W środę, 15 września, Mszę św. dla sióstr odprawił w Kaplicy Matki Bożej ks. Zbigniew Teinert. „Cierpienie wpisane jest w ludzkie życie, ale nie jest to cierpienie bez nadziei – mówił w homilii ks. Teinert – Nie jest to cierpienia poniżające, nie jest to ból związany z ludzkim życiem, który by człowieka pognębiał, lecz jest to cierpienie z perspektywą zbawienia. Stajemy wobec tych problemów wtedy, kiedy spotykamy się z ludźmi cierpiącymi, którym z chrześcijańskiego poczucia powołania udzielamy pomocy, których kierujemy ku dobru, i w których budzimy ufność i nadzieję, że Bóg jest Miłosierny. Swoją nieudolną często, ludzką pracą, ale z sercem pełnym zapału i godności, próbujemy wzbudzać w drugim człowieku nadzieję na zwycięstwo dobra, nadzieję na pokonanie tego cierpienia w Jezusie Chrystusie naszym Panu i Jego Matce Bolesnej".

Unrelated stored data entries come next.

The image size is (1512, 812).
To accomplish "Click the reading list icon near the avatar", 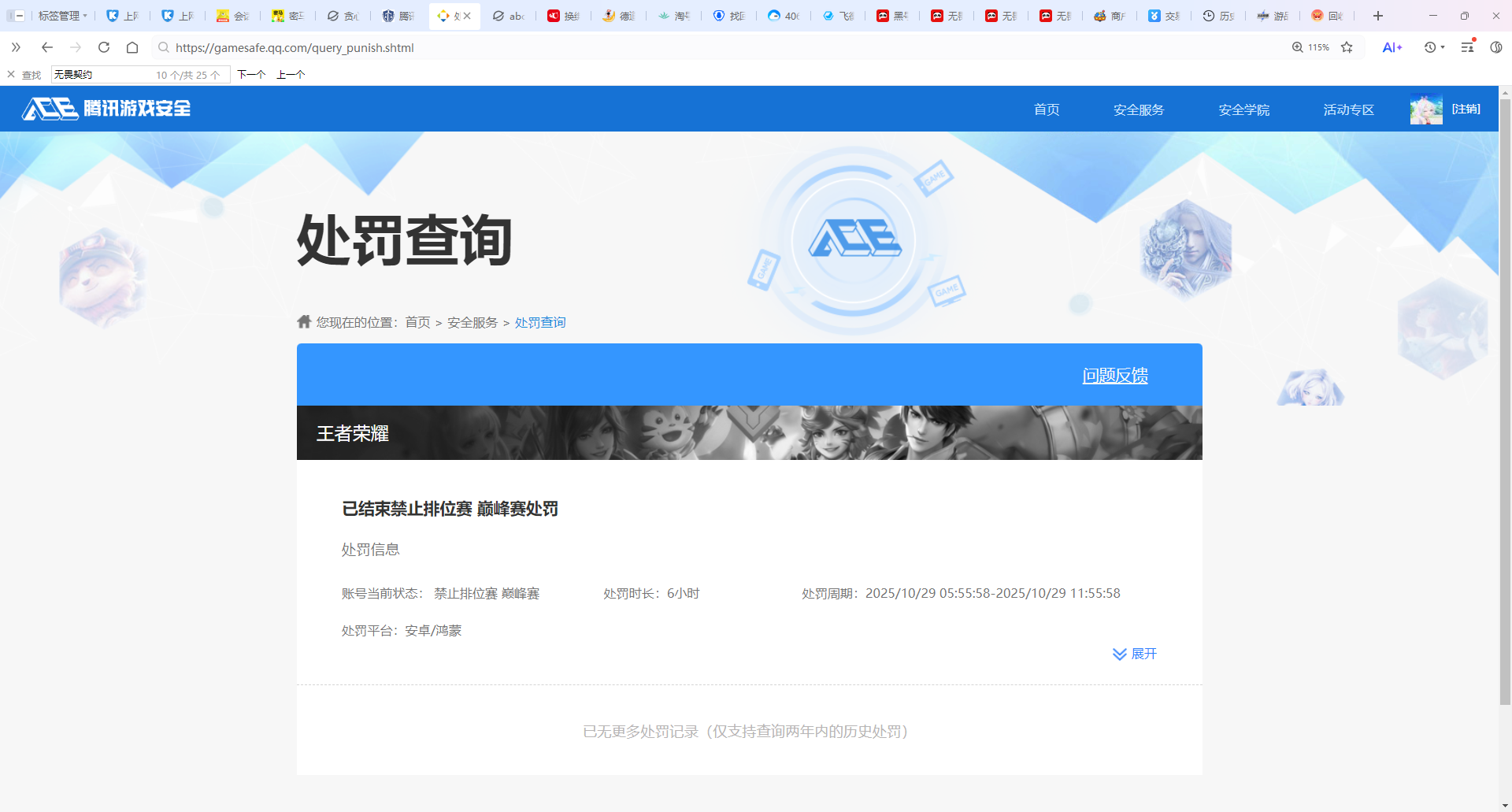I will (1466, 47).
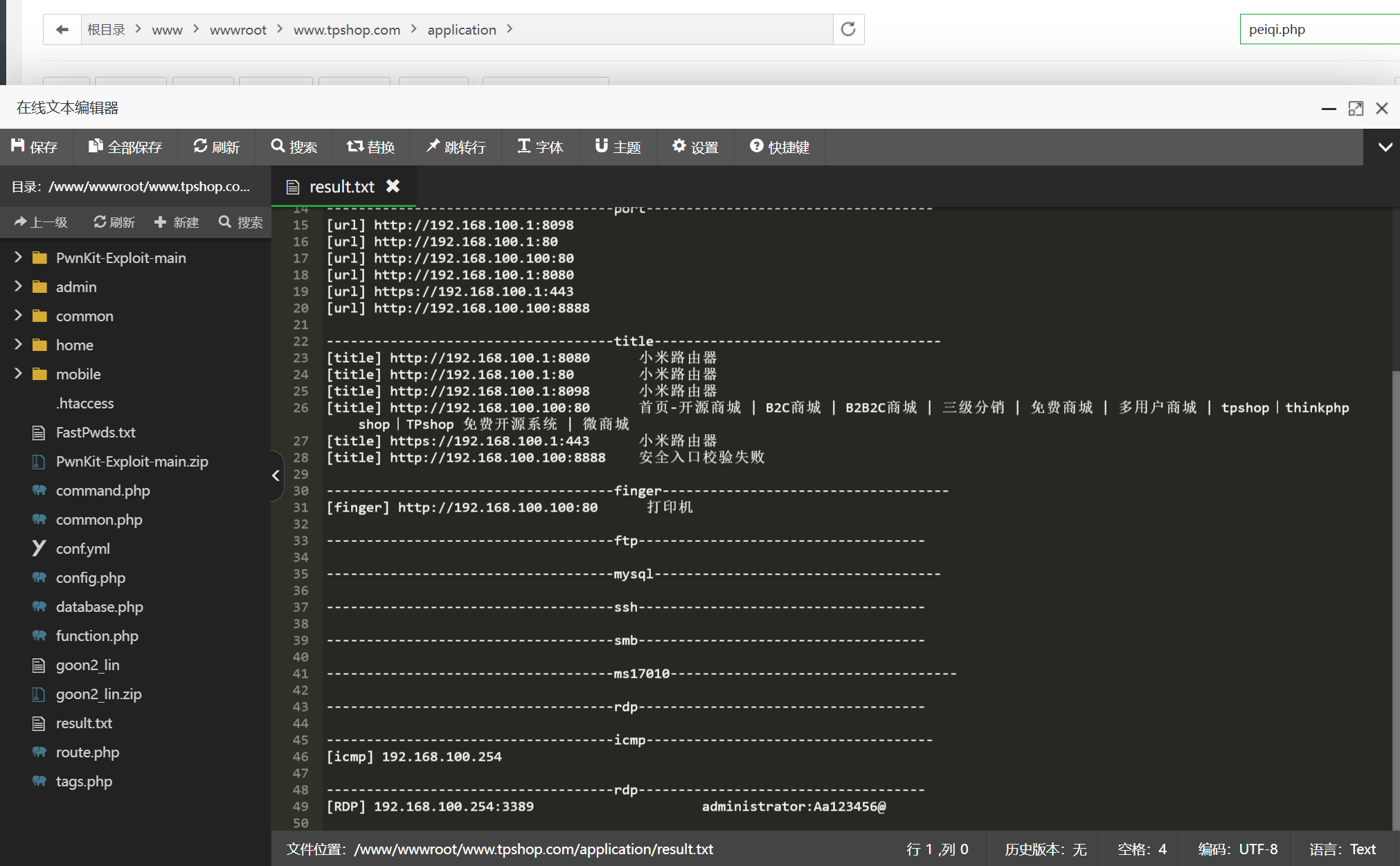Click Jump to line (跳转行) icon
1400x866 pixels.
tap(433, 146)
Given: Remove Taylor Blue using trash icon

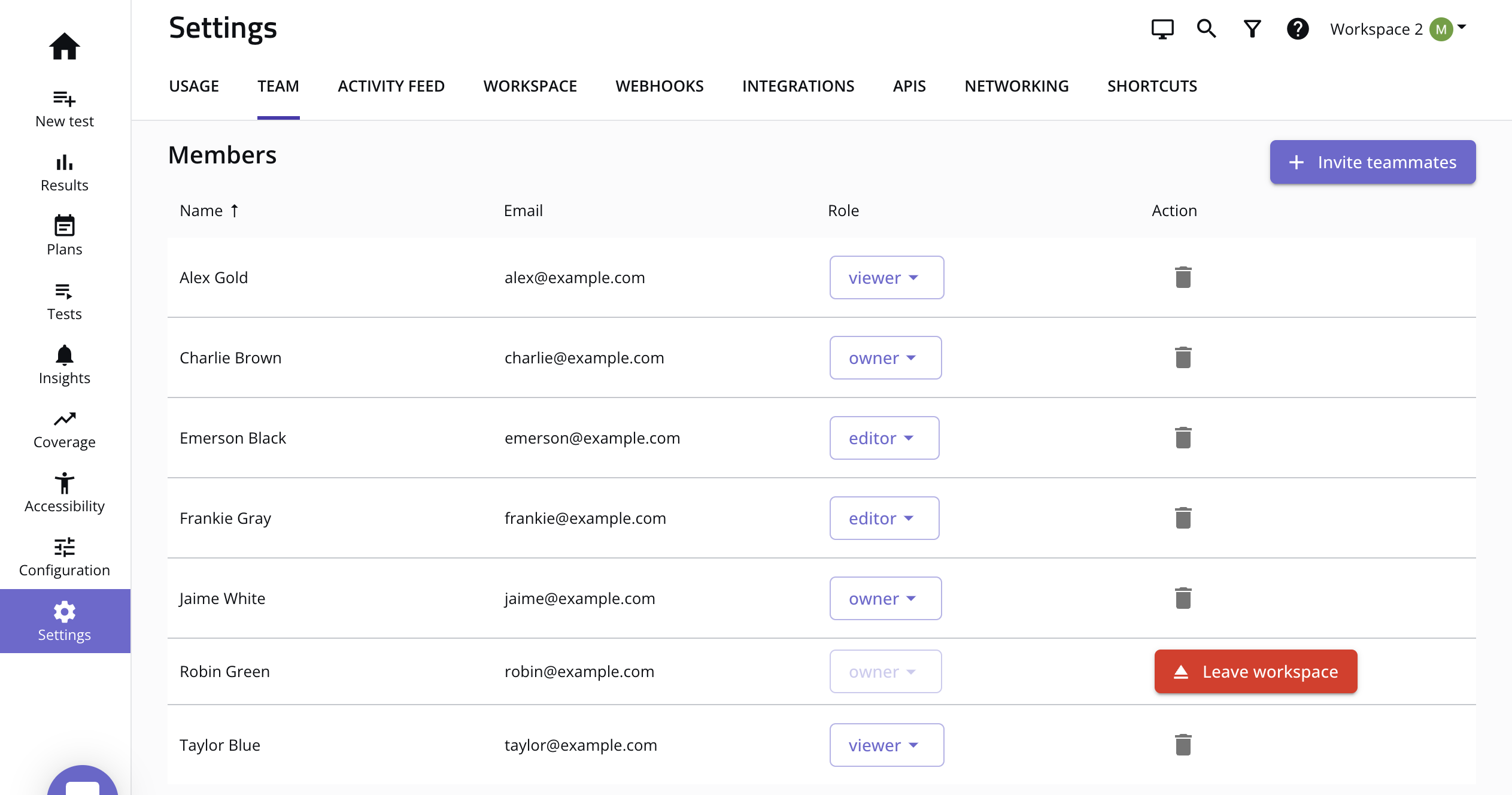Looking at the screenshot, I should (1183, 745).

„Jesteśmy wdzięczne Panu Bogu za to, że było nam dane kolejny raz na Jasnej Górze, przed Cudownym Obrazem Matki Bożej, przeżyć nasze doroczne spotkanie formacyjne dla sióstr zakonnych pielęgniarek z całej Polski – mówiła w podsumowaniu spotkania s. Cecylia Falkowska – To wszystko było dla nas pewną łaską i ufam, że również umocnieniem w naszej dalszej posłudze pielęgniarskiej, zakonnej, tam gdzie będzie Pan Jezus kierował nasze kroki".
Mszę św. w ostatnim dniu spotkania, sprawował o godz. 8.00 w Kaplicy Matki Bożej bp Ireneusz Pękalski. W homilii ks. biskup zachęcał siostry by w Szkole Maryi uczyły się ważnej postawy, by mieć zawsze czas dla Pana Boga. „Zabiegani, zatroskani, utrudzeni naszym posługiwaniem pośród chorych, cierpiących, osamotnionych, wiemy, że czas modlitwy jest czasem naszego wytchnienia, czasem błogosławionym, nigdy nie jest czasem straconym. Po spotkaniu na modlitwie z Bogiem wracamy do naszych spraw inni, umocnieni, silniejsi, bardziej gotowi, z większą miłością posługiwać" – mówił bp Pękalski.
„Zabieramy stąd przeświadczenie, że Pan Jezus towarzyszył nam dotychczas i będzie nam towarzyszył w naszej pracy, pełnej różnych niespodzianek, czasami napięć, ale również wielu radości, będzie nam towarzyszył każdego dnia i będzie nas umacniał swoją łaską" – zaznaczyła s. Cecylia.